V. V. : L’Italie des années 80 a exclu une génération d’écrivains migrants ainsi que leur apport culturel. Les auteurs migrants comme vous, unis aux enfants écrivains des migrants, pourraient-ils constituer une possibilité afin de rattraper le temps perdu et les occasions de rencontre manquées ?

A. L. : Je l’espère, car il s’agit d’une présence fondamentale qui nous fait goûter à l’Italie du futur. Nous sommes en ce sens des présages du futur, l’Italie qui est en train d’arriver ; beaucoup font semblant de ne pas voir, mais si on regarde les crèches ou les écoles primaires, il est possible de voir cette forte présence. Toutefois, la loi et la politique sont très en retard, car ces enfants de migrants n’ont pas la citoyenneté italienne, car le droit du sol n’existe pas, c’est un problème important. Il s’agit aussi d’une présence littéraire, car il n’y a pas que des auteurs « italianissimi », je suis un auteur italien mais je ne sui pas « italianissimo », car je viens d’une autre culture et d’une autre langue.

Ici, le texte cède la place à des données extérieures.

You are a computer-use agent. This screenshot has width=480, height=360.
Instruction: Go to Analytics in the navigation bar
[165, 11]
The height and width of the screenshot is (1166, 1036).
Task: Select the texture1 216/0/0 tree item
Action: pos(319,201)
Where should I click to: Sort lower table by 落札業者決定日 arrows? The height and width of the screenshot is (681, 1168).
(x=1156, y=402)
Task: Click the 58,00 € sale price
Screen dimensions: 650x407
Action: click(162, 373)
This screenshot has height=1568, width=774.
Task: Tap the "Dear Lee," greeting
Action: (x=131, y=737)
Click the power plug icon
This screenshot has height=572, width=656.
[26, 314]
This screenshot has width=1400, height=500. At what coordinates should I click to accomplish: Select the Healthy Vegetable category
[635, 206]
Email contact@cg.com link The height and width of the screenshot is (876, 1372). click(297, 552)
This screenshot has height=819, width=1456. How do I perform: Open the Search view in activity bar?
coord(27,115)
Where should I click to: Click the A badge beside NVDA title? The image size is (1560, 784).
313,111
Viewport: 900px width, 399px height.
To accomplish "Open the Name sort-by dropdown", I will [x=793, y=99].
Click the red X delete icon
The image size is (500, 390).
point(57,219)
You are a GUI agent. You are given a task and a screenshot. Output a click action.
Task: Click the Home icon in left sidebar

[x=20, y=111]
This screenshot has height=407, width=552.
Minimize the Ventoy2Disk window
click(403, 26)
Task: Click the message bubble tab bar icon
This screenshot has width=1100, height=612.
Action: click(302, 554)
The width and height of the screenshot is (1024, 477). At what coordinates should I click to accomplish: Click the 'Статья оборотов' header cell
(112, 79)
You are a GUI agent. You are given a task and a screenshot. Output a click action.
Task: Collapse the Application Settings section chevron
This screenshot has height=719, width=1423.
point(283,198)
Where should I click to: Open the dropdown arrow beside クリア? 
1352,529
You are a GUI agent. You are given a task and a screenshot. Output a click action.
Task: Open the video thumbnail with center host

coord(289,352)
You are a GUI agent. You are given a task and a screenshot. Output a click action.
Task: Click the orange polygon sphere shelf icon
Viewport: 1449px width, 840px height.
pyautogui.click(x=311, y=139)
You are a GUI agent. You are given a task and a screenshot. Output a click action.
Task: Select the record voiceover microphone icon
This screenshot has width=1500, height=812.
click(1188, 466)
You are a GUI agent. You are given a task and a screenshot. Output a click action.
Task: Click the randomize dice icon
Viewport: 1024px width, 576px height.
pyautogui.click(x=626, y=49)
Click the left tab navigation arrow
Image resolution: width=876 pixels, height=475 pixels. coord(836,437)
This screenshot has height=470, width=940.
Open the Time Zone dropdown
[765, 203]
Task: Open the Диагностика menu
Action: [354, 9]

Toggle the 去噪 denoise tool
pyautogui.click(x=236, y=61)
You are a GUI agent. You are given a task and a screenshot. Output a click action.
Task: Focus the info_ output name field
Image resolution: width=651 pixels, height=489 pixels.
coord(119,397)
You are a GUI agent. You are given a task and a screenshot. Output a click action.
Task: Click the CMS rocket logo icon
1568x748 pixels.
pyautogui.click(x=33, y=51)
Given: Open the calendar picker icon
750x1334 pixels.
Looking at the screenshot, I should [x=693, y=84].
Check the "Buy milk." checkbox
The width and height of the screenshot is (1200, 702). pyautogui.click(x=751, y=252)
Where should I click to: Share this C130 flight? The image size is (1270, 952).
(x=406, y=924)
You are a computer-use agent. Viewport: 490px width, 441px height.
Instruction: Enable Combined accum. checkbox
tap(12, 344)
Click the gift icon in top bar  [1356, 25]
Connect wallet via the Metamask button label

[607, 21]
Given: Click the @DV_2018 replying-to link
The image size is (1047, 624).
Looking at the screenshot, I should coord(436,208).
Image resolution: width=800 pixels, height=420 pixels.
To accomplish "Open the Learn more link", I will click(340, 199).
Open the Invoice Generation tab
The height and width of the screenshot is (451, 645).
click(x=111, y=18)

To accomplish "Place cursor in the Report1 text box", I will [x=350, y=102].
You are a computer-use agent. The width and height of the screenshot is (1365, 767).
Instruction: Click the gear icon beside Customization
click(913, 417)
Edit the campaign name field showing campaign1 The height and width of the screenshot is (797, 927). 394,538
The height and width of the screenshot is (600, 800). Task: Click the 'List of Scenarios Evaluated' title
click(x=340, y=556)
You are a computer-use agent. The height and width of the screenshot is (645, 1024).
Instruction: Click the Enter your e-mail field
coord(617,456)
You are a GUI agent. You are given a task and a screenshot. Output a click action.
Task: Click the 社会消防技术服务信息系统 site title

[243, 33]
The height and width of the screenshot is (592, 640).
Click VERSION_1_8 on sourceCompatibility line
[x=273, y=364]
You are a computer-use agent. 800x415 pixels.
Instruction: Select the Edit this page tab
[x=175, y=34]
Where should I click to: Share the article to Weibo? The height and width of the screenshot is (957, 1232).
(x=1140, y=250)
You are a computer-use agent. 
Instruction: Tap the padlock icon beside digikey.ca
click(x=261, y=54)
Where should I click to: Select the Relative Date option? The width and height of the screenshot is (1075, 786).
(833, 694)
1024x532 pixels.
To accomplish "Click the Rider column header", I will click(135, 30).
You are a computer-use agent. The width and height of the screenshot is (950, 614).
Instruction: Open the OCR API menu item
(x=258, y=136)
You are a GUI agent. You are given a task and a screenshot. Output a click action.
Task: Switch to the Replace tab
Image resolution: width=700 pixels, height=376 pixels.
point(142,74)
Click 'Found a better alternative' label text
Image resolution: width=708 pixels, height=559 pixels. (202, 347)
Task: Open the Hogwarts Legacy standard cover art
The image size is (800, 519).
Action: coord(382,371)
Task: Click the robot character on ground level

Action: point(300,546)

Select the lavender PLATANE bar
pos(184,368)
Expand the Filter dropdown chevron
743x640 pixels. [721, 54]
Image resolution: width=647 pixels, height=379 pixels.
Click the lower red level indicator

V. V. : Quel effet cela vous a fait, y compris au niveau personnel aussi, d’avoir la tâche de diriger la section dédiée au Maghreb dans Nuovo Planetario Italiano ?

A. L. : C’était une vraie aventure, dans le sens où mon grand ami Armando Gnisci me l’a demandé et je n’ai pas pu le lui refuser. J’avais même oublié cet essai. Armando Gnisci est une personne exceptionnelle, j’ai de suite accepté quand il me l’a demandé, j’ai donc essayé de lire les auteurs et de faire le point sur cette littérature.